Conclusion
Both stratigraphic ages of the sedimentary cover and radiometric dating of crystalline rocks substantiate synmetamorphic thrusting and exhumation in Early Cretaceous times, and additional extensional exhumation in two steps starting with the Late Eocene transgression.
The imbricate units represent an Alpine suture zone in which remnants of a partially subducted magmatic arc, foundered on the attenuated margin of Europe, are preserved. Subduction and collision of the arc with the incoming Lower-Terrane continent produced decoupling within the arc and subduction of its deeper parts along with the frontal parts of the Lower Terrane, one of the intra-Tethys continental blocks derived from Gondwana.
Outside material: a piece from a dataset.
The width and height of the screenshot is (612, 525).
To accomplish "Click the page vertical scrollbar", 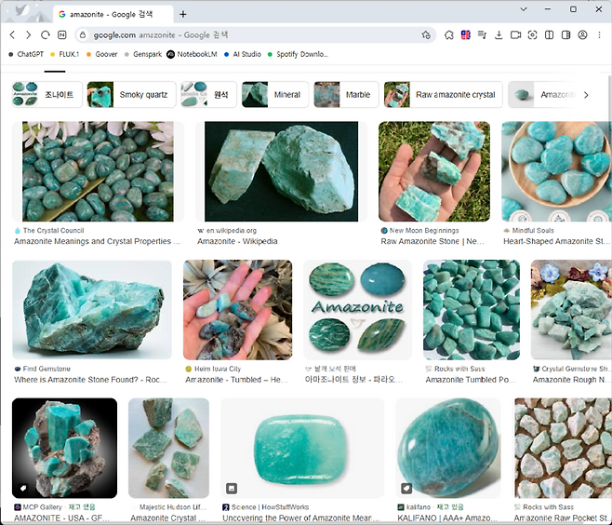I will click(607, 279).
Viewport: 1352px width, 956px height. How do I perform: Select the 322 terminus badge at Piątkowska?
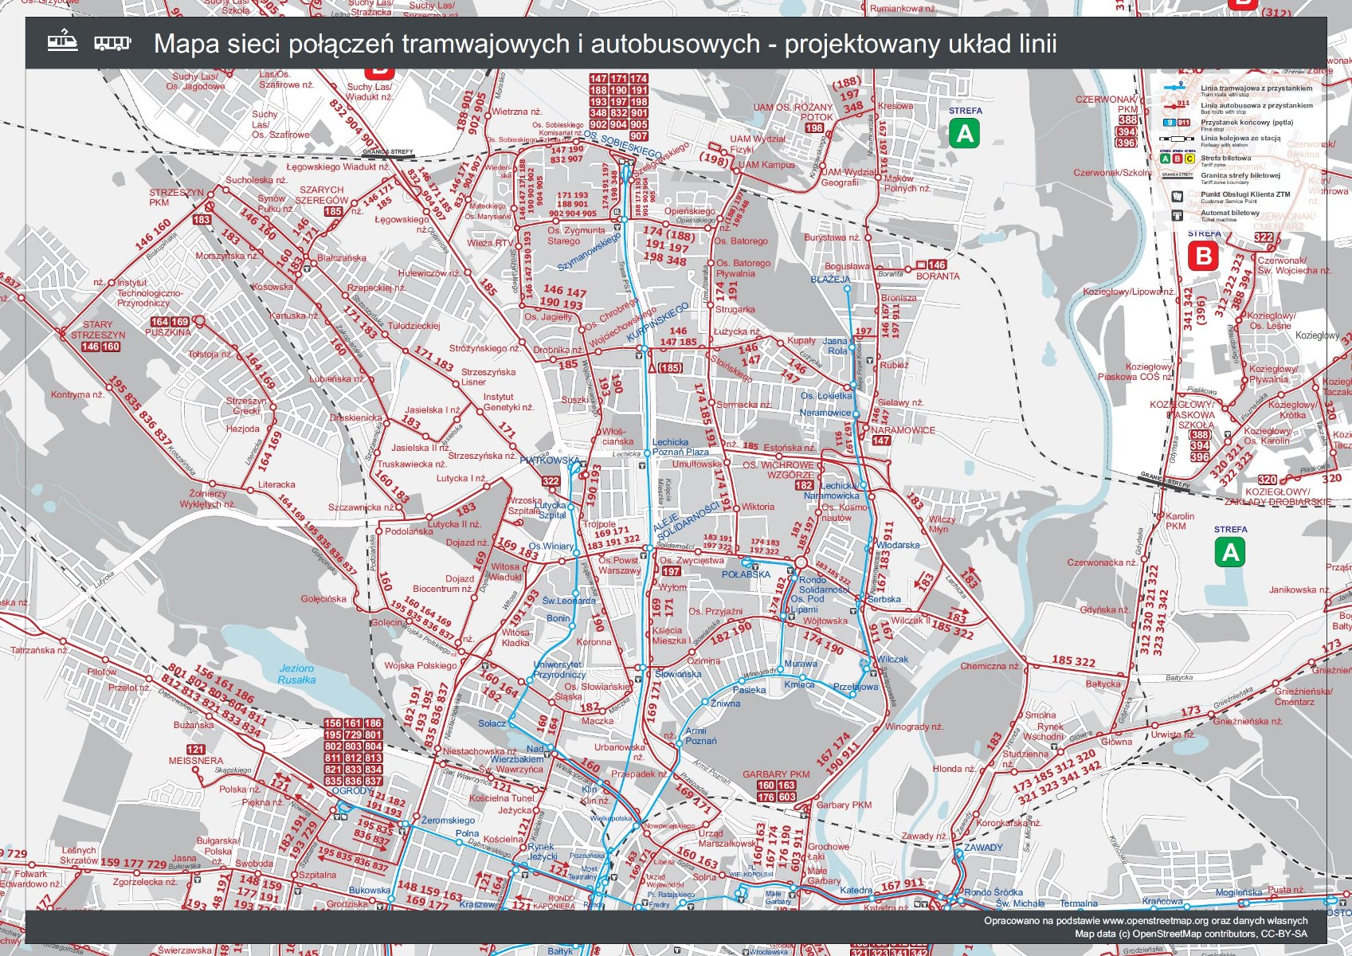coord(551,480)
This is when the complex north-dipping stack of syn-metamorphic nappes developed in the Rhodope. Imbrication involved crustal extrusion that generated east-northeast-verging, flat-lying and synmetamorphic shear zones coeval with, and as a consequence of, terminal continental collision. Gravitational collapse contributed to lateral spreading of the upward rising high-grade terranes.
Another extensional episode started in the early Eocene in the Rhodope, 10–15-Ma earlier than in the Cyclades and might be due to mantle delamination. Aegean extension, which started in the Miocene, is still shaping the geology of the Rhodope Metamorphic Complex.